- [Tarea a realizar]: ¿Podrías continuar el comunicado de la Fundación Rumbos sobre el Código de Edificación a partir de su última oración?

Fundación Rumbos: “la Legislatura niega derechos a personas con discapacidad y apoya a las empresas inmobiliarias”

Luego del fallo histórico de la jueza Liberatori declarando la nulidad del Código de Edificación (leyes 6100 y 6438), la Legislatura Porteña apeló la sentencia y desde el frente actor sostenemos una posición que la defiende. Este conflicto será resuelto por la Cámara de Apelaciones. Recordamos que, mientras tanto, quedan suspendidos los efectos, pero pueden pedirse medidas cautelares ante la jueza. 

Varina Suleiman, abogada que tiene la dirección letrada de esta causa explica que:“…la aplicación inmediata puede darse en casos concretos en que personas con discapacidad vean afectados sus derechos y se presenten en el amparo colectivo solicitando a la jueza de primera instancia una medida cautelar. Por ejemplo, una persona cuyo SUM en el edificio se construyó sin accesibilidad puede pedir verse afectada y acudir a un abogado para que la patrocine”.

En su apelación, la Legislatura ignora los efectos discriminatorios y regresivos de las leyes que han sido declaradas nulas y la transgresión de las normas de participación ciudadana en que incurrió, a saber, no haber fundamentado el por qué desestimó nuestras opiniones a lo largo de todo el proceso legislativo (ley 6). Tal como lo expresáramos al contestar los fundamentos de la apelación: “Así, tanto la fiscal, como la apelante, pretenden vaciar de contenido al derecho de participación ciudadana, mutando su naturaleza hasta identificarlo con la libertad de expresión”.

En concreto, la Legislatura se puso del lado de los grandes emprendedores inmobiliarios y financieros en su exclusivo afán de lucro, ya que:

  • Permite monoambientes de 18m2 con baños de 2,5m2, inaccesibles e inmodificables para usuarios de sillas de ruedas o scooters, y en los hechos avala unidades funcionales de 11m2, tamaño cochera.
  • No fundamenta la reducción de la superficie mínima de los baños de 3,30m2 a 2,50m2 (con espacio para lavabo, inodoro y ducha, eliminando el espacio para bañera y bidet y así la posibilidad de poder disponer de esa superficie necesaria para maniobrar y aproximarse a los artefactos). Es más, debiera haberla ampliado a 4m2 para usuarios de sillas de ruedas motorizadas y scooters que por sus dimensiones requieren mayor espacio para moverse.

Datos recopilados

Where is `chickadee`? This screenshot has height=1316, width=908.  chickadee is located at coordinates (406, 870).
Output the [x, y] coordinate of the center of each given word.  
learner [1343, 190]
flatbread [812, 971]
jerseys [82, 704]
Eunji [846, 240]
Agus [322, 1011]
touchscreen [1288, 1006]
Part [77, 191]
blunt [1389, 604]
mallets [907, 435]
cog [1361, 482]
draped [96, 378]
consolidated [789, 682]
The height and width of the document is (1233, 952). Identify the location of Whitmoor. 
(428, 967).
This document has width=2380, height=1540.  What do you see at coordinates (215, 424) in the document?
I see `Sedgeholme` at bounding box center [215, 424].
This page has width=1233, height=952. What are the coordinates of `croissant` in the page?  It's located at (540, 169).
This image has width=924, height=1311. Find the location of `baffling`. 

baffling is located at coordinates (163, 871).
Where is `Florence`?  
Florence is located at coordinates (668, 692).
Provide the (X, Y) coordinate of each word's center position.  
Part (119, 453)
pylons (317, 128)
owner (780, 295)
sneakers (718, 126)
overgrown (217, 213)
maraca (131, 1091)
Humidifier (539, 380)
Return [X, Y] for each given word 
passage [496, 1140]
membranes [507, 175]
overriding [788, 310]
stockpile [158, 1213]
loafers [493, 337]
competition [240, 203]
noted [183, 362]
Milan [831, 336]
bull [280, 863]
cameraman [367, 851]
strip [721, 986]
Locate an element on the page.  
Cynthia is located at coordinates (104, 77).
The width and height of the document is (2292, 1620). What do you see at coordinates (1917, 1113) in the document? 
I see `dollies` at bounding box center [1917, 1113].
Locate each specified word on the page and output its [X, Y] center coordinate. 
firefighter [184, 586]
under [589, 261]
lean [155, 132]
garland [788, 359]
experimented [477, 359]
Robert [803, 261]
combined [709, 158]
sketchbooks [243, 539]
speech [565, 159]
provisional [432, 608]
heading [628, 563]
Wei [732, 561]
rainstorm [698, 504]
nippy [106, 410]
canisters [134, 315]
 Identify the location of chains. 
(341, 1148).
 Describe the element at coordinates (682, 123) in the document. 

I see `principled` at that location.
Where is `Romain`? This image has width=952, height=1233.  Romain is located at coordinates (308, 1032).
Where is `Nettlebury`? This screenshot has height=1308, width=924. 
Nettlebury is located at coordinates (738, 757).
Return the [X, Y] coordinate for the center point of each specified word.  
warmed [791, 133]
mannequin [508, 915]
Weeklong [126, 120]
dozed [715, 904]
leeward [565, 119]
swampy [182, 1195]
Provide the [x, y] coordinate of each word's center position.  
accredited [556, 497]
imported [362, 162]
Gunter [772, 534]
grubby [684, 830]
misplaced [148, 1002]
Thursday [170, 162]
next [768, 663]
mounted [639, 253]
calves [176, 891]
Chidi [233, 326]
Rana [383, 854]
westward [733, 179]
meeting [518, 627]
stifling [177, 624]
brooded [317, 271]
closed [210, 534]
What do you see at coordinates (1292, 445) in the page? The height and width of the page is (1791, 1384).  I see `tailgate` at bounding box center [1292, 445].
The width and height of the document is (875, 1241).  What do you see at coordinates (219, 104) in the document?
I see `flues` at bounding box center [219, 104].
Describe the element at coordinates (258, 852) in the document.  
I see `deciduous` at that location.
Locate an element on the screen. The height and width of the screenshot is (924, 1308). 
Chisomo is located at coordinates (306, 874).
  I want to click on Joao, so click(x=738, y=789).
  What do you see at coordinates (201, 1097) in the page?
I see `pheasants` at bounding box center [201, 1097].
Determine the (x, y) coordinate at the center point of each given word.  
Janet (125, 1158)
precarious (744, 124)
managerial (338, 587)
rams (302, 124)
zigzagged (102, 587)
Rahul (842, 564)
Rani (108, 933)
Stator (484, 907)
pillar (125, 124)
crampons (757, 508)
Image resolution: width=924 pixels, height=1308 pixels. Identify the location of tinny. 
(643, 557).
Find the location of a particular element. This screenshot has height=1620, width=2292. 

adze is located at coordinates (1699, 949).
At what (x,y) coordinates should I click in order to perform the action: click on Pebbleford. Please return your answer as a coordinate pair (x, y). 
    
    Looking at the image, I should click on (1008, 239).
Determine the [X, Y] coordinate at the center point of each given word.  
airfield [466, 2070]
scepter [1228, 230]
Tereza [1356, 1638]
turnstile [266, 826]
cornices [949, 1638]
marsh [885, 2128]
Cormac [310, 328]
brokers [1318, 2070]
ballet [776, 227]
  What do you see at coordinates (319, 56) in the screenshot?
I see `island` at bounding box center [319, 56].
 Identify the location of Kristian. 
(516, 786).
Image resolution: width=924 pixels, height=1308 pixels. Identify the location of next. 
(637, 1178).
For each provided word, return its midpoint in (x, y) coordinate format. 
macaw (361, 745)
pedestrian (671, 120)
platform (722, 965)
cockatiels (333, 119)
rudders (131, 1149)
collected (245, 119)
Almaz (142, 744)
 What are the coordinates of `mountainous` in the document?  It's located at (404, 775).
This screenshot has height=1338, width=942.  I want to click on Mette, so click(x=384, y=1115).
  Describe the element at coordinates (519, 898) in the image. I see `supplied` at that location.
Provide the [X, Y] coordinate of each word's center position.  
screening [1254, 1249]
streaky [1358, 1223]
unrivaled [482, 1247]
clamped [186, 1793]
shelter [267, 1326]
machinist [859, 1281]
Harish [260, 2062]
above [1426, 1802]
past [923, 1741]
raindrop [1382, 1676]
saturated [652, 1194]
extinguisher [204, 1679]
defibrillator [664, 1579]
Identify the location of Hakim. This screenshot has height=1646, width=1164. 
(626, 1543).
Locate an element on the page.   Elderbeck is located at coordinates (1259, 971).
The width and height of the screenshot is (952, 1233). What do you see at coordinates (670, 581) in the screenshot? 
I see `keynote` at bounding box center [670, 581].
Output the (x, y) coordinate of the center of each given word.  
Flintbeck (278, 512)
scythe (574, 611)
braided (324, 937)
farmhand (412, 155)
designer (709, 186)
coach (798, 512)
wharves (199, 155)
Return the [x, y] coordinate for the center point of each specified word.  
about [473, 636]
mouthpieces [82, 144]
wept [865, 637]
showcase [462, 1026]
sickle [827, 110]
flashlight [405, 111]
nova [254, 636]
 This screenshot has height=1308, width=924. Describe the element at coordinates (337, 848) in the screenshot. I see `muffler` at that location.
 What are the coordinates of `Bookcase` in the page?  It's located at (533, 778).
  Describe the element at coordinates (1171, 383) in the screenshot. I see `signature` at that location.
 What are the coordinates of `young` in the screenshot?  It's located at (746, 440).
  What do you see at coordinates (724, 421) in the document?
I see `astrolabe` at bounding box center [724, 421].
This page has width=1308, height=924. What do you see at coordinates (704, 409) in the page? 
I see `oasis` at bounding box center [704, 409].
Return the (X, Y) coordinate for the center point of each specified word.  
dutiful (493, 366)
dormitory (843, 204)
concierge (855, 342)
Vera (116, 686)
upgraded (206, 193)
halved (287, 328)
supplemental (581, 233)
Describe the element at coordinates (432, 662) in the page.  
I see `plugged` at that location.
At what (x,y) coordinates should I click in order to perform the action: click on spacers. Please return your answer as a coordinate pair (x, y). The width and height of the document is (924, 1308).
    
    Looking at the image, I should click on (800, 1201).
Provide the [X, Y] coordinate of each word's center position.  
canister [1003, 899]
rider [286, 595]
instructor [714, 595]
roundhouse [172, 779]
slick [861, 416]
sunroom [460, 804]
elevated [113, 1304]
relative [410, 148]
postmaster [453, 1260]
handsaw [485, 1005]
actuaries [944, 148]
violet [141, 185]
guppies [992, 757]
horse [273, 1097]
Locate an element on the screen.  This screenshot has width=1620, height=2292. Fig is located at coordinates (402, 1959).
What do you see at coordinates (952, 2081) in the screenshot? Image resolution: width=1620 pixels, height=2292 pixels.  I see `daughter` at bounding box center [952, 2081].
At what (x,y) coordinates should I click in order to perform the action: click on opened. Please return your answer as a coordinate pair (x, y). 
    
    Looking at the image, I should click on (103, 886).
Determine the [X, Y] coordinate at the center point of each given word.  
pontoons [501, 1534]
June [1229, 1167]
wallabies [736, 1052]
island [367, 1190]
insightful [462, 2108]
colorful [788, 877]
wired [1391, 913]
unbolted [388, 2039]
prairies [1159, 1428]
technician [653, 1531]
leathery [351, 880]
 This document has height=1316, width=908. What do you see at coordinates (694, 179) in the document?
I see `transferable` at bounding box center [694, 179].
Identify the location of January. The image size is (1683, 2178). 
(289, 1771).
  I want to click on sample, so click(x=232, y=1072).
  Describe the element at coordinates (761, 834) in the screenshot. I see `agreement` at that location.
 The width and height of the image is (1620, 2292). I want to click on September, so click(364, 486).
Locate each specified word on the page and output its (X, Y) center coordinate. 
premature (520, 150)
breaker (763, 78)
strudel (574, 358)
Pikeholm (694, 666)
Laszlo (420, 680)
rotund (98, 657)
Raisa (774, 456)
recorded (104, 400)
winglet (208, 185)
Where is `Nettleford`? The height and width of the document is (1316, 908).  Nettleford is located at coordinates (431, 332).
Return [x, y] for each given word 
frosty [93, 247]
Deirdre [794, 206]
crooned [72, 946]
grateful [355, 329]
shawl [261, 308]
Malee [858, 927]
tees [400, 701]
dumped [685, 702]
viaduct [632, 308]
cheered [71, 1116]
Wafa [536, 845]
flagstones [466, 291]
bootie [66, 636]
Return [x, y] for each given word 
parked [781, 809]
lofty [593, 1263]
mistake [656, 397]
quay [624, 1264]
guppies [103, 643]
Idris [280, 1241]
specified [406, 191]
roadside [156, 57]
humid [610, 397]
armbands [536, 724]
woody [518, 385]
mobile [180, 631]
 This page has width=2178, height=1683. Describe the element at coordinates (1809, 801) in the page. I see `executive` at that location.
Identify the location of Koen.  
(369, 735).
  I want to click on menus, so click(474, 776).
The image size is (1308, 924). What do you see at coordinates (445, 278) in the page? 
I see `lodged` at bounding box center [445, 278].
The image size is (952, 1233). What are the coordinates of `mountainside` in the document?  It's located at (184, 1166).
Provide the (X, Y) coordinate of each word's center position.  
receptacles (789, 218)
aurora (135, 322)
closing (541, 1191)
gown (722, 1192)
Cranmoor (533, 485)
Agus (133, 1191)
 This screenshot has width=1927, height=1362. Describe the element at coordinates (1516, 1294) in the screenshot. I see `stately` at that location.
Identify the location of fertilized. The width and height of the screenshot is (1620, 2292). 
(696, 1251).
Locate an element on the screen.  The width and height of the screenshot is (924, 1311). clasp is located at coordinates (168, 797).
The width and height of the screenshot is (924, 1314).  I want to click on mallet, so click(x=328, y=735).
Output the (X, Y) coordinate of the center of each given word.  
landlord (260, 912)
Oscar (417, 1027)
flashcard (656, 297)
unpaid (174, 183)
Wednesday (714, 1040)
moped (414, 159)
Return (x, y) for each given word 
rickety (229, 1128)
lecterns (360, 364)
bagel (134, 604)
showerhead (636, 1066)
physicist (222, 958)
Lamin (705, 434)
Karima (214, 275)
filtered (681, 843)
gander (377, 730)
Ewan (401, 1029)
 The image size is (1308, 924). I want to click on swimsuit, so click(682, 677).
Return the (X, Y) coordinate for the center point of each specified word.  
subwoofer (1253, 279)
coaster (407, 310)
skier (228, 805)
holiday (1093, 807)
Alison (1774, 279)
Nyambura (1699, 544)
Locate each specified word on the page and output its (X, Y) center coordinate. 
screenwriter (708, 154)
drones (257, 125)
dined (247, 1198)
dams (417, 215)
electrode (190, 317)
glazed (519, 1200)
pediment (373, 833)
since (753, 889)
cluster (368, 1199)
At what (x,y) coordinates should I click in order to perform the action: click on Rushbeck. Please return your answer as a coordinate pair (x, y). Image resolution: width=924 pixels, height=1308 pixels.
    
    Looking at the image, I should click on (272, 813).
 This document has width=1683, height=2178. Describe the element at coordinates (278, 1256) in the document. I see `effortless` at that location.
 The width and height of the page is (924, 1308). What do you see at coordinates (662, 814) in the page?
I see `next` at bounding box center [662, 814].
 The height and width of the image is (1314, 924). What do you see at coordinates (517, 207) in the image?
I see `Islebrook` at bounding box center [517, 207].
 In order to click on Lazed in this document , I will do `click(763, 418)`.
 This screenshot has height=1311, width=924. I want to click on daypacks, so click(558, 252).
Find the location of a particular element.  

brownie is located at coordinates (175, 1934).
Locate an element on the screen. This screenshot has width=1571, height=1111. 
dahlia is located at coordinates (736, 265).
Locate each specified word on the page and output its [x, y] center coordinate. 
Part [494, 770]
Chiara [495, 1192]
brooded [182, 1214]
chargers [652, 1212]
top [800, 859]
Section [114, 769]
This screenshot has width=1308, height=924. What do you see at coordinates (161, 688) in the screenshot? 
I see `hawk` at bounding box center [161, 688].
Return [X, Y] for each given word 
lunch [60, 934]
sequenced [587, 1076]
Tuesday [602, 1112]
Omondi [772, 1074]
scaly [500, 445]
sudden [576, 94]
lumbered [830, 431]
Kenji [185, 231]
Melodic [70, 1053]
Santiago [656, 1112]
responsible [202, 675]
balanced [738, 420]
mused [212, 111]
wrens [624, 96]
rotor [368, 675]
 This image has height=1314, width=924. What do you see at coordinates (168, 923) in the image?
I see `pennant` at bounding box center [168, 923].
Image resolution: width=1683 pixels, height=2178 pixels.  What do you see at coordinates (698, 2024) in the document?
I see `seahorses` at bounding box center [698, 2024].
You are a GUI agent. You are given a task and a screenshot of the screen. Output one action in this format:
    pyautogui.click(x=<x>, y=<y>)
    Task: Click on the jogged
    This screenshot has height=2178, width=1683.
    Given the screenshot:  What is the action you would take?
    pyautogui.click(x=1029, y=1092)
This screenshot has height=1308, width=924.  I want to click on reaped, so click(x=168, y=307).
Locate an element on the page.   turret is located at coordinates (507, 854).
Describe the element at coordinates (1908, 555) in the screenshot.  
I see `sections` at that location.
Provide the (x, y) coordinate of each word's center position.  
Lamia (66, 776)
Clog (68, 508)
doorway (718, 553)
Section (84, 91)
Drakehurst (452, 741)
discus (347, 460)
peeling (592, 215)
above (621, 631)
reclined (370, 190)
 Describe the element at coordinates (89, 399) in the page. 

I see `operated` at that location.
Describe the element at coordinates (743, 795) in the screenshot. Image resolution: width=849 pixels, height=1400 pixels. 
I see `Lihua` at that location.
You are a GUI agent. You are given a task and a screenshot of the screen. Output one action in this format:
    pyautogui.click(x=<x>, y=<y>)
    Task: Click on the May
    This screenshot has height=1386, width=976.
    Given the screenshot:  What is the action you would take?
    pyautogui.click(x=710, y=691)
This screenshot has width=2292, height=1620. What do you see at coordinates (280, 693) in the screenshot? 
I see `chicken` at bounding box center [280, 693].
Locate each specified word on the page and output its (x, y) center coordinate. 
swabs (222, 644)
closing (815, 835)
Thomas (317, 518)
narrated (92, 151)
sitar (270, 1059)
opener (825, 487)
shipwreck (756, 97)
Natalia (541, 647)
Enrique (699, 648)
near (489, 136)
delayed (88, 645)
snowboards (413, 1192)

- [Respuesta]:
  • No explica la reducción de medidas de los dormitorios que requieren los usuarios con movilidad reducida, en particular personas con discapacidad y personas mayores que requieren de asistencia, a pesar de que se explicita que “deben asegurar la movilidad, circulación y acceso para la función que deben cumplir”.
  • No toma en cuenta el impacto de la pandemia que planteó la necesidad de mayor espacio vital. Por el contrario, redujo dimensiones habitables promoviendo el hacinamiento sobre todo para aquellas personas que requieren asistencia personal y equipamientos de apoyo para la vida diaria. También genera incompatibilidad de funciones dentro de un mismo ambiente, como la educación a distancia y el teletrabajo. 

Además,

  • Permite que se sigan reformando comercios gastronómicos, de indumentaria, y de todo tipo, sin que brinden accesibilidad (en edificios existentes, con o sin ampliación de superficie y sin cambio de uso, no está contemplada la obligación de eliminación de barreras).
  • Elimina toda mención a vados (rampas de esquina), que sí estaban en la ley 962 que derogaron, pasándola a reglamentación técnica (todas aquellas disposiciones técnicas o medidas que pudieren implicar inaccesibilidad, y por tanto discriminación por discapacidad, solo pueden ser reglamentadas por ley formal). 
  • Tampoco establece la obligación de respetar el volumen libre de riesgos (VLR), medida para garantizar la accesibilidad y seguridad en los itinerarios peatonales.  En los hechos existen vados que están mal construidos, lo que los hace peligrosos e inservibles, y las veredas están rotas, sin continuidad e invadidas de obstáculos.

Resumiendo, la Legislatura de la Ciudad de Buenos Aires violenta la accesibilidad como derecho humano. El nuevo código de edificación en los hechos promueve un apartheid urbano ya que por sus efectos enuncia: aquí no puede habitar, ni acceder, ni circular, ni visitar o permanecer una persona con discapacidad.